» **WHAT TO WORK ON**
Since each line must match the original, copy out the records with no differences at all.

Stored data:
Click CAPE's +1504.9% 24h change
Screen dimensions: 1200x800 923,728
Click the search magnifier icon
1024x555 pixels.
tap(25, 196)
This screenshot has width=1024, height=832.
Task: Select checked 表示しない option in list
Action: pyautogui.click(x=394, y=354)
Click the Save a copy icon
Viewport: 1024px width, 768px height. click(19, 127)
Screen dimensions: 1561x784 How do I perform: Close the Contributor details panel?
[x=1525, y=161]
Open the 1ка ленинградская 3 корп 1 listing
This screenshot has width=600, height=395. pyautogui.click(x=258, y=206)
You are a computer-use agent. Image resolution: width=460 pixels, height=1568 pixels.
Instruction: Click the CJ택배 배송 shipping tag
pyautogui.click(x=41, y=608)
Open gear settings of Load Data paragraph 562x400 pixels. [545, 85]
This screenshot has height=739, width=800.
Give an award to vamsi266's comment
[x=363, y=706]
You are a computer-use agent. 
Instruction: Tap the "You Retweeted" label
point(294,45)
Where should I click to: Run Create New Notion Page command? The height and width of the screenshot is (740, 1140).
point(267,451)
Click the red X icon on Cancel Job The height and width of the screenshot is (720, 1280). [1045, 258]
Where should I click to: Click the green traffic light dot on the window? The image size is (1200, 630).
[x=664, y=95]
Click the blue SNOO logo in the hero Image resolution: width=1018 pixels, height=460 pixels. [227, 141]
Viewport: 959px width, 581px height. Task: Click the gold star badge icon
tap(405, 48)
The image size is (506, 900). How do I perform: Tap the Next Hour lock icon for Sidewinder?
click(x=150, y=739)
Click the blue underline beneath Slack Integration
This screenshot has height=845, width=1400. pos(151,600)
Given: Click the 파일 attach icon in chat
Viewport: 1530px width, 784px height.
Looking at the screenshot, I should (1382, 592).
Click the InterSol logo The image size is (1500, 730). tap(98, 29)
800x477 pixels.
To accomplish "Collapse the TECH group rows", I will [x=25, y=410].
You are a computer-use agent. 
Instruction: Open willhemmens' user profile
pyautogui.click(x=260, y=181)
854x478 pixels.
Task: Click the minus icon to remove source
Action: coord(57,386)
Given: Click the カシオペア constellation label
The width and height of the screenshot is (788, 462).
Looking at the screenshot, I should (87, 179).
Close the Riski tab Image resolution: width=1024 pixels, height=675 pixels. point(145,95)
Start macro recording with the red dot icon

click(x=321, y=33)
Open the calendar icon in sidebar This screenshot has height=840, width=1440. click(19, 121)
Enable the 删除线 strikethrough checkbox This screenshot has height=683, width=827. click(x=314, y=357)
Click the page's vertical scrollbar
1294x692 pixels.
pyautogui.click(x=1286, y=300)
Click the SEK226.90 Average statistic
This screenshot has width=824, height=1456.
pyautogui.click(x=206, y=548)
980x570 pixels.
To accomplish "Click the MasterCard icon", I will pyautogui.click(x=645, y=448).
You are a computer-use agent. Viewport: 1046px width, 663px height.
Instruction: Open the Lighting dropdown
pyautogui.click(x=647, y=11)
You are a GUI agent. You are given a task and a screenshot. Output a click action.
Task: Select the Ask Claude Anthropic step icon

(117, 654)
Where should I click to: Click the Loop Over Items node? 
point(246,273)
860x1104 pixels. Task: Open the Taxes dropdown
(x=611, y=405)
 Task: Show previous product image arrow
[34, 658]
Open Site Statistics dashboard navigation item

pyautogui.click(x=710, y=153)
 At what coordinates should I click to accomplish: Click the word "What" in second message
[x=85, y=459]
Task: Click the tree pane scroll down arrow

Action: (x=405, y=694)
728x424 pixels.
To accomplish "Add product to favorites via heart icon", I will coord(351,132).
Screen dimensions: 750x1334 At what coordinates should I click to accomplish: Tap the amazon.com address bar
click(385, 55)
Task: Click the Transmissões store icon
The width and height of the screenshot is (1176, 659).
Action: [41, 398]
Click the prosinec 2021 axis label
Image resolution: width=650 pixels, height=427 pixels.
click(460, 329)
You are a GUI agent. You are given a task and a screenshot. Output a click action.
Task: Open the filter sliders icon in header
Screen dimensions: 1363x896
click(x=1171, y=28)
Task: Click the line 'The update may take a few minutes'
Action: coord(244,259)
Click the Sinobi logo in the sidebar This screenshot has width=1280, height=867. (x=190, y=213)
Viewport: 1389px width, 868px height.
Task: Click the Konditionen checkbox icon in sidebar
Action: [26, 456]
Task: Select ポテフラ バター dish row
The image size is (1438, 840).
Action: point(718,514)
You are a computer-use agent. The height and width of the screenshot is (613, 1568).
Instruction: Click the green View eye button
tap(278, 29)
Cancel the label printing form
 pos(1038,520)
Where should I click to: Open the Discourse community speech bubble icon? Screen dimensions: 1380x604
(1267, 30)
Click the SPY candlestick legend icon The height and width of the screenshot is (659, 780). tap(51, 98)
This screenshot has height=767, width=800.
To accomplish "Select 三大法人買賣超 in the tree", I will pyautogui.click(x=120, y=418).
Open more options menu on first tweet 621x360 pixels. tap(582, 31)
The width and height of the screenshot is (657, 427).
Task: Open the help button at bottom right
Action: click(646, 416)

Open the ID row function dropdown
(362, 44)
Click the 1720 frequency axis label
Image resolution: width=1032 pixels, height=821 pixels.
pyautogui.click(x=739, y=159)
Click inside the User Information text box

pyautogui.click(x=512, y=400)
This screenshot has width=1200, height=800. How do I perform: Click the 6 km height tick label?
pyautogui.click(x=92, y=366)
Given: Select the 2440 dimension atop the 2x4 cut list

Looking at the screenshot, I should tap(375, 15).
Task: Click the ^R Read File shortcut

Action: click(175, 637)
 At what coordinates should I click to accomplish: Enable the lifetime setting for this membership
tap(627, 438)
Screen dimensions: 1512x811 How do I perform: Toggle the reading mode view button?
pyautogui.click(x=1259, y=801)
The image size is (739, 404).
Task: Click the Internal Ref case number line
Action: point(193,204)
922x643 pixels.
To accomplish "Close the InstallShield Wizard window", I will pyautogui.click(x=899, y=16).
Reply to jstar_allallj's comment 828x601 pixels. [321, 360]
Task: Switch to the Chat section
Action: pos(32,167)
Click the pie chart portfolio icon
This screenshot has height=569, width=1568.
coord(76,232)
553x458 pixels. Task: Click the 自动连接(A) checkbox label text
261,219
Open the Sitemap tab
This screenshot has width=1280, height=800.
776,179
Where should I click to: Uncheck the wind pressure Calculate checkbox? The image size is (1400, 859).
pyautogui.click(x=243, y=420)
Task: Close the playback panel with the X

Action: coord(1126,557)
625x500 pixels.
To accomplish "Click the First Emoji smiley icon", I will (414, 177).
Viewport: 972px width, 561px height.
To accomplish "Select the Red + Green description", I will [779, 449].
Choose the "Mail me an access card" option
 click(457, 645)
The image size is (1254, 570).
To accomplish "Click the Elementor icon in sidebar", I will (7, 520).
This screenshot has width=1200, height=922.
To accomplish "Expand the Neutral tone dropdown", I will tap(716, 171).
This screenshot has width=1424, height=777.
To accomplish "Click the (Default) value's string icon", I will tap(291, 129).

» **EXERCISE RESULT**
Click CAPE's +1504.9% 24h change
Screen dimensions: 1200x800 923,728
Click the search magnifier icon
1024x555 pixels.
tap(25, 196)
This screenshot has width=1024, height=832.
Task: Select checked 表示しない option in list
Action: pyautogui.click(x=394, y=354)
Click the Save a copy icon
Viewport: 1024px width, 768px height. click(19, 127)
Screen dimensions: 1561x784 How do I perform: Close the Contributor details panel?
[x=1525, y=161]
Open the 1ка ленинградская 3 корп 1 listing
This screenshot has width=600, height=395. pyautogui.click(x=258, y=206)
You are a computer-use agent. Image resolution: width=460 pixels, height=1568 pixels.
Instruction: Click the CJ택배 배송 shipping tag
pyautogui.click(x=41, y=608)
Open gear settings of Load Data paragraph 562x400 pixels. [545, 85]
This screenshot has height=739, width=800.
Give an award to vamsi266's comment
[x=363, y=706]
You are a computer-use agent. 
Instruction: Tap the "You Retweeted" label
point(294,45)
Where should I click to: Run Create New Notion Page command? The height and width of the screenshot is (740, 1140).
point(267,451)
Click the red X icon on Cancel Job The height and width of the screenshot is (720, 1280). [1045, 258]
Where should I click to: Click the green traffic light dot on the window? The image size is (1200, 630).
[x=664, y=95]
Click the blue SNOO logo in the hero Image resolution: width=1018 pixels, height=460 pixels. [227, 141]
Viewport: 959px width, 581px height. Task: Click the gold star badge icon
tap(405, 48)
The image size is (506, 900). How do I perform: Tap the Next Hour lock icon for Sidewinder?
click(x=150, y=739)
Click the blue underline beneath Slack Integration
This screenshot has height=845, width=1400. pos(151,600)
Given: Click the 파일 attach icon in chat
Viewport: 1530px width, 784px height.
Looking at the screenshot, I should (1382, 592).
Click the InterSol logo The image size is (1500, 730). tap(98, 29)
800x477 pixels.
To accomplish "Collapse the TECH group rows", I will [x=25, y=410].
You are a computer-use agent. 
Instruction: Open willhemmens' user profile
pyautogui.click(x=260, y=181)
854x478 pixels.
Task: Click the minus icon to remove source
Action: coord(57,386)
Given: Click the カシオペア constellation label
The width and height of the screenshot is (788, 462).
Looking at the screenshot, I should (87, 179).
Close the Riski tab Image resolution: width=1024 pixels, height=675 pixels. point(145,95)
Start macro recording with the red dot icon

click(x=321, y=33)
Open the calendar icon in sidebar This screenshot has height=840, width=1440. click(19, 121)
Enable the 删除线 strikethrough checkbox This screenshot has height=683, width=827. click(x=314, y=357)
Click the page's vertical scrollbar
1294x692 pixels.
pyautogui.click(x=1286, y=300)
Click the SEK226.90 Average statistic
This screenshot has width=824, height=1456.
pyautogui.click(x=206, y=548)
980x570 pixels.
To accomplish "Click the MasterCard icon", I will pyautogui.click(x=645, y=448).
You are a computer-use agent. Viewport: 1046px width, 663px height.
Instruction: Open the Lighting dropdown
pyautogui.click(x=647, y=11)
You are a GUI agent. You are given a task and a screenshot. Output a click action.
Task: Select the Ask Claude Anthropic step icon

(117, 654)
Where should I click to: Click the Loop Over Items node? 
point(246,273)
860x1104 pixels. Task: Open the Taxes dropdown
(x=611, y=405)
 Task: Show previous product image arrow
[34, 658]
Open Site Statistics dashboard navigation item

pyautogui.click(x=710, y=153)
 At what coordinates should I click to accomplish: Click the word "What" in second message
[x=85, y=459]
Task: Click the tree pane scroll down arrow

Action: (x=405, y=694)
728x424 pixels.
To accomplish "Add product to favorites via heart icon", I will coord(351,132).
Screen dimensions: 750x1334 At what coordinates should I click to accomplish: Tap the amazon.com address bar
click(385, 55)
Task: Click the Transmissões store icon
The width and height of the screenshot is (1176, 659).
Action: [41, 398]
Click the prosinec 2021 axis label
Image resolution: width=650 pixels, height=427 pixels.
click(460, 329)
You are a GUI agent. You are given a task and a screenshot. Output a click action.
Task: Open the filter sliders icon in header
Screen dimensions: 1363x896
click(x=1171, y=28)
Task: Click the line 'The update may take a few minutes'
Action: coord(244,259)
Click the Sinobi logo in the sidebar This screenshot has width=1280, height=867. (x=190, y=213)
Viewport: 1389px width, 868px height.
Task: Click the Konditionen checkbox icon in sidebar
Action: [26, 456]
Task: Select ポテフラ バター dish row
The image size is (1438, 840).
Action: point(718,514)
You are a computer-use agent. The height and width of the screenshot is (613, 1568).
Instruction: Click the green View eye button
tap(278, 29)
Cancel the label printing form
 pos(1038,520)
Where should I click to: Open the Discourse community speech bubble icon? Screen dimensions: 1380x604
(1267, 30)
Click the SPY candlestick legend icon The height and width of the screenshot is (659, 780). tap(51, 98)
This screenshot has height=767, width=800.
To accomplish "Select 三大法人買賣超 in the tree", I will pyautogui.click(x=120, y=418).
Open more options menu on first tweet 621x360 pixels. tap(582, 31)
The width and height of the screenshot is (657, 427).
Task: Open the help button at bottom right
Action: click(646, 416)

Open the ID row function dropdown
(362, 44)
Click the 1720 frequency axis label
Image resolution: width=1032 pixels, height=821 pixels.
pyautogui.click(x=739, y=159)
Click inside the User Information text box

pyautogui.click(x=512, y=400)
This screenshot has width=1200, height=800. How do I perform: Click the 6 km height tick label?
pyautogui.click(x=92, y=366)
Given: Select the 2440 dimension atop the 2x4 cut list

Looking at the screenshot, I should tap(375, 15).
Task: Click the ^R Read File shortcut

Action: click(175, 637)
 At what coordinates should I click to accomplish: Enable the lifetime setting for this membership
tap(627, 438)
Screen dimensions: 1512x811 How do I perform: Toggle the reading mode view button?
pyautogui.click(x=1259, y=801)
The image size is (739, 404).
Task: Click the Internal Ref case number line
Action: point(193,204)
922x643 pixels.
To accomplish "Close the InstallShield Wizard window", I will pyautogui.click(x=899, y=16).
Reply to jstar_allallj's comment 828x601 pixels. [321, 360]
Task: Switch to the Chat section
Action: pos(32,167)
Click the pie chart portfolio icon
This screenshot has height=569, width=1568.
coord(76,232)
553x458 pixels. Task: Click the 自动连接(A) checkbox label text
261,219
Open the Sitemap tab
This screenshot has width=1280, height=800.
776,179
Where should I click to: Uncheck the wind pressure Calculate checkbox? The image size is (1400, 859).
pyautogui.click(x=243, y=420)
Task: Close the playback panel with the X

Action: coord(1126,557)
625x500 pixels.
To accomplish "Click the First Emoji smiley icon", I will (414, 177).
Viewport: 972px width, 561px height.
To accomplish "Select the Red + Green description", I will [779, 449].
Choose the "Mail me an access card" option
 click(457, 645)
The image size is (1254, 570).
To accomplish "Click the Elementor icon in sidebar", I will (7, 520).
This screenshot has width=1200, height=922.
To accomplish "Expand the Neutral tone dropdown", I will tap(716, 171).
This screenshot has width=1424, height=777.
To accomplish "Click the (Default) value's string icon", I will tap(291, 129).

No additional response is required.